Su orgullo con ese proyecto es haber demostrado que era mentira que no se puede dar de comer masivamente y bien a un precio razonable. La marca ya se expandió a Bruselas, Arabia Saudita y varios aeropuertos del mundo.

Cocinar acompañado

Buena parte de su energía la puso en cenas colectivas. Hizo comidas a cuatro, seis y diez manos con Massimo Bottura, Quique Dacosta, Sasu Laukkonen y, en versión argentina, con Darío Gualtieri, Narda Lepes, Germán Martitegui y Fernando Trocca, con la idea deliberada de usar su posición internacional para mostrar la cocina de su país. Para los diez años de Mirazur invitó a diez colegas, uno por mes, a tomar posesión de su cocina.
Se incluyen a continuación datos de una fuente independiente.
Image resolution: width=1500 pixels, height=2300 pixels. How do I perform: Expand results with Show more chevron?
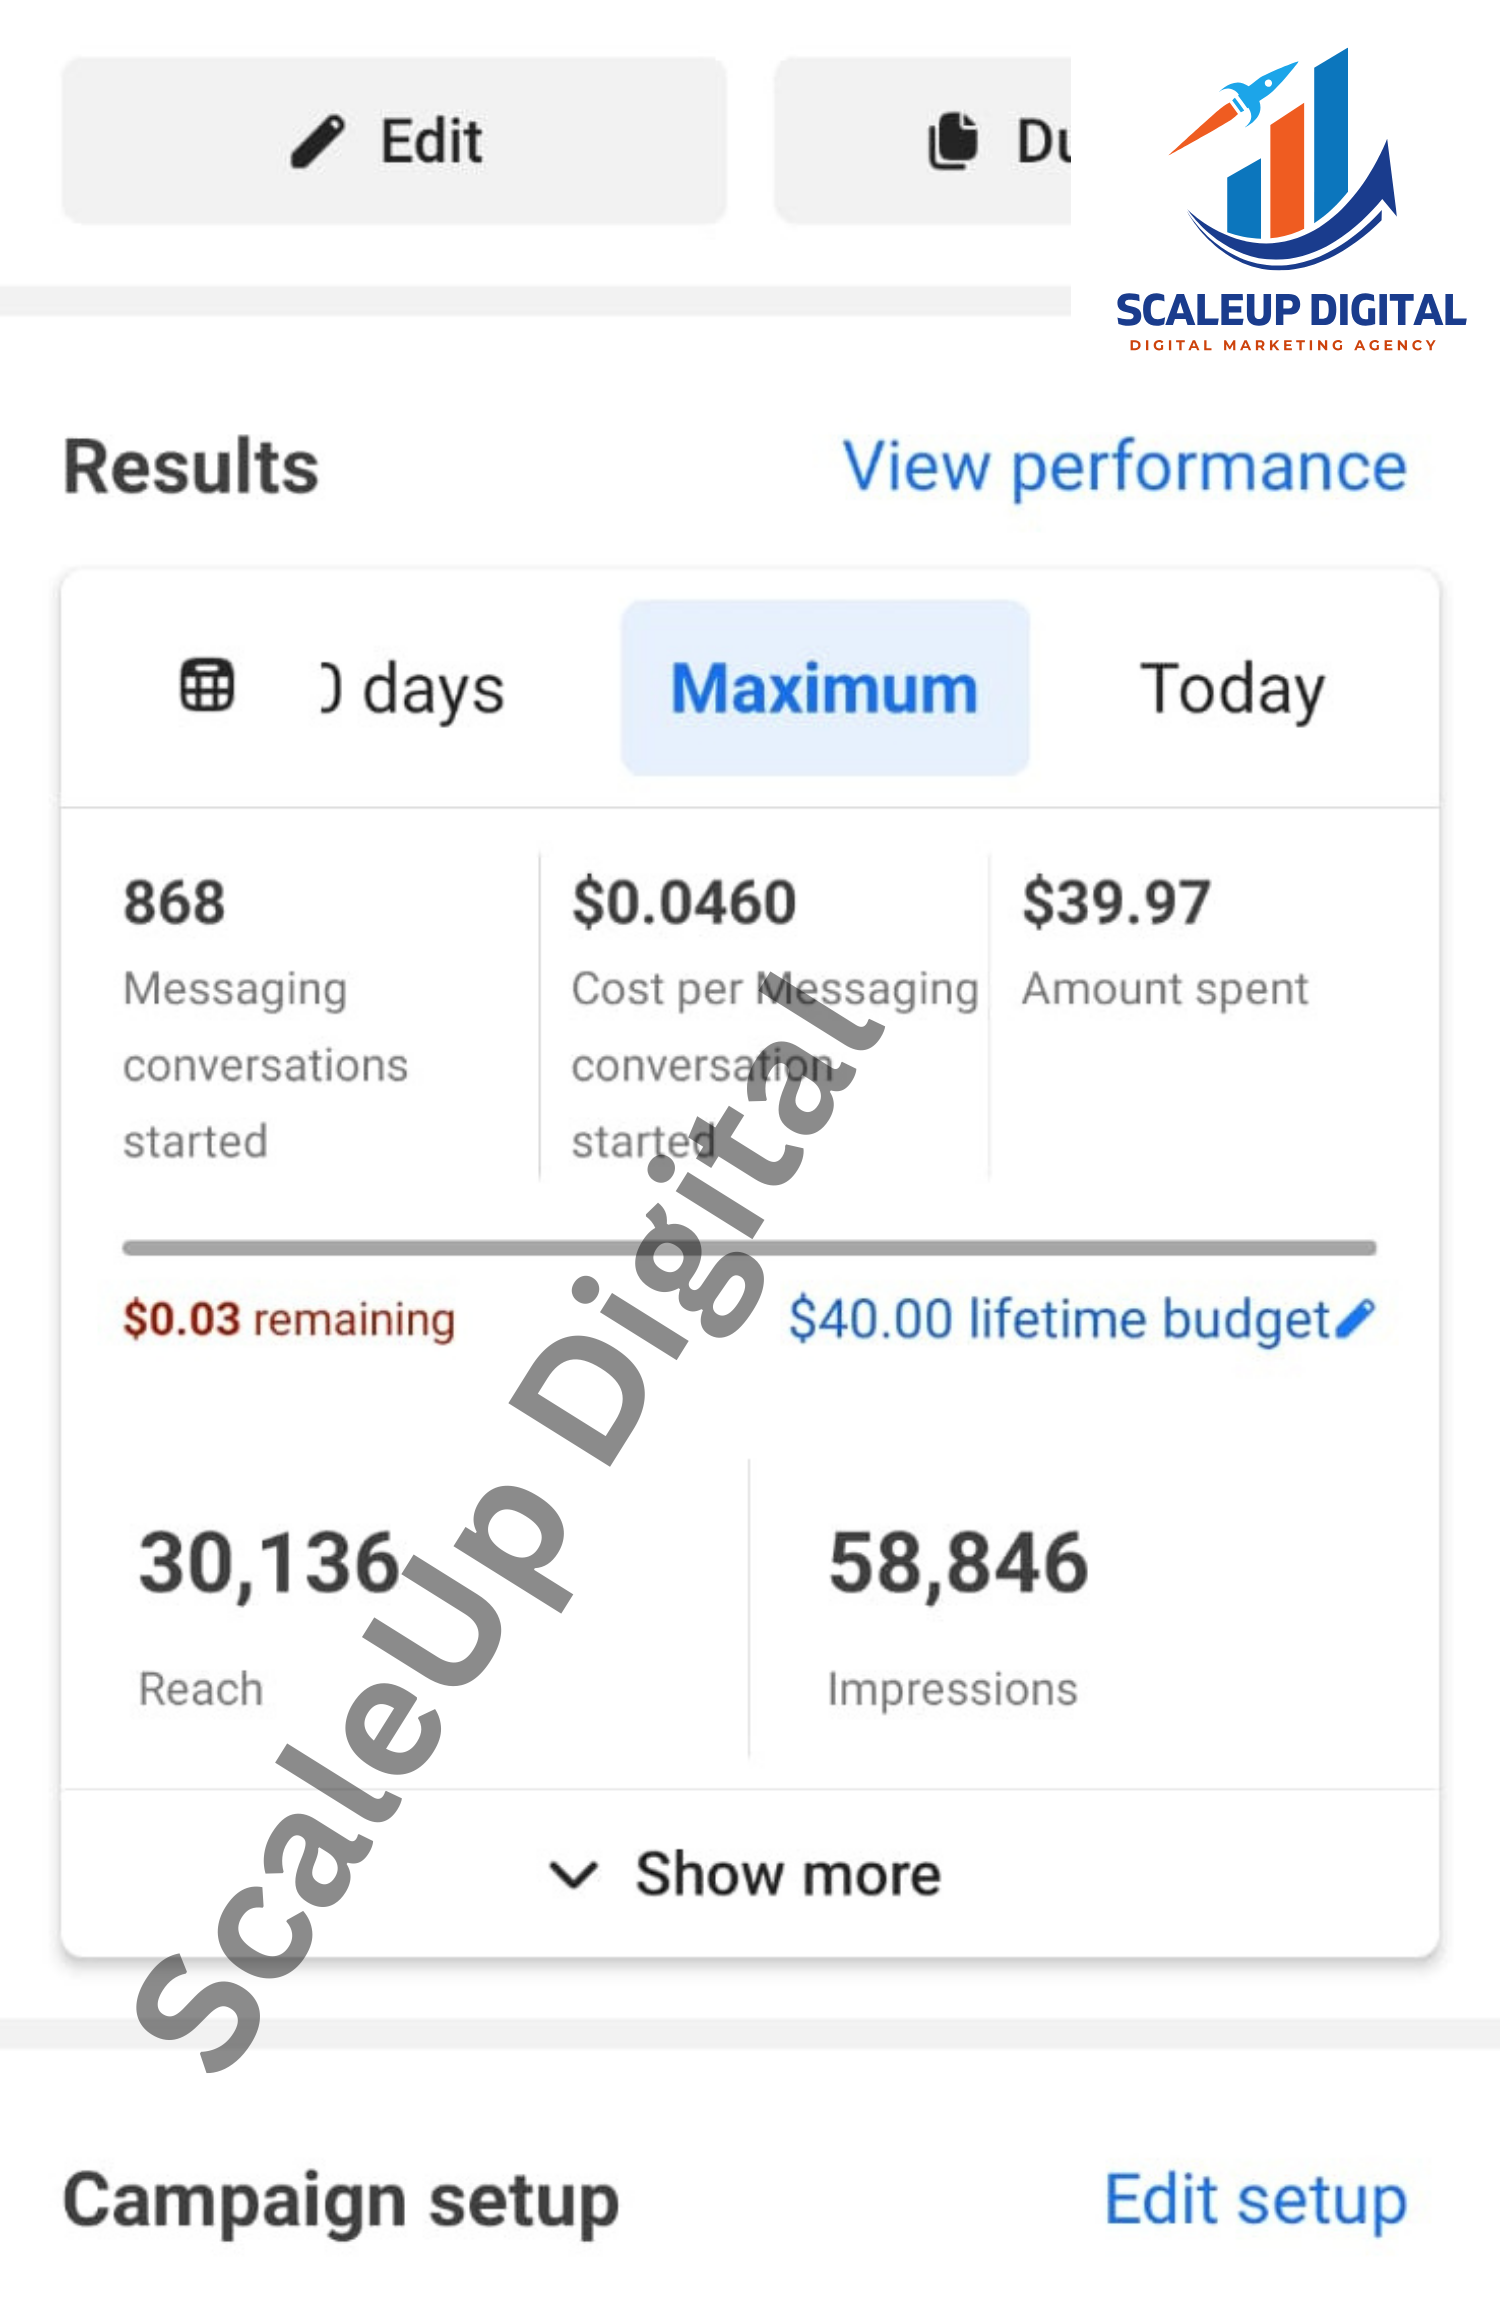point(574,1874)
Con Jorge Vallejo y Virgilio Martínez impulsa Orígenes, una plataforma dedicada a rescatar productos y productores en vías de desaparición, con la idea de que ingredientes considerados pobres entren a la alta cocina y sus cultivadores accedan a comercio justo. Su tesis es que la cocina necesita convertirse en un agente de cambio social.

En Argentina preside el jurado del Prix Baron B, un premio que se propuso desde el inicio no distinguir un plato ni una técnica sino un proyecto y su impacto socioeconómico, algo que los primeros años costó que se entendiera.

Lo que no quiere ser

Colagreco es explícito en su rechazo al cocinero convertido en personaje. Sostiene que la figura del chef estrella nació de una necesidad histórica, cuando había que sacar al cocinero de la cocina a carbón para darle un lugar social, y que hoy responde sobre todo a una lógica de negocio que terminó alejando a los cocineros de las hornallas. Está en contra de que el personaje construido pese más que el oficio.

Cuando le piden que se presente en un video, dice apenas que tiene un pequeño restaurante en el sur de Francia.

El lujo más caro

A pesar de jornadas de diecisiete horas, sostiene que su lujo más preciado es el tiempo: sale a caminar por la huerta todas las mañanas y trata de estar con sus hijos, porque necesita darle una parte de su día a la vida privada para seguir disfrutando lo que hace.

Su proyecto más querido hoy no es una apertura en una capital sino una granja de veinte hectáreas en la montaña, a media hora de Mirazur, donde planea unas pocas habitaciones y un restaurante para veinte personas en el que todo lo que se sirva salga de ahí mismo.

Es el mismo movimiento de siempre, apretado hasta su forma más pequeña: la tierra primero, el plato después.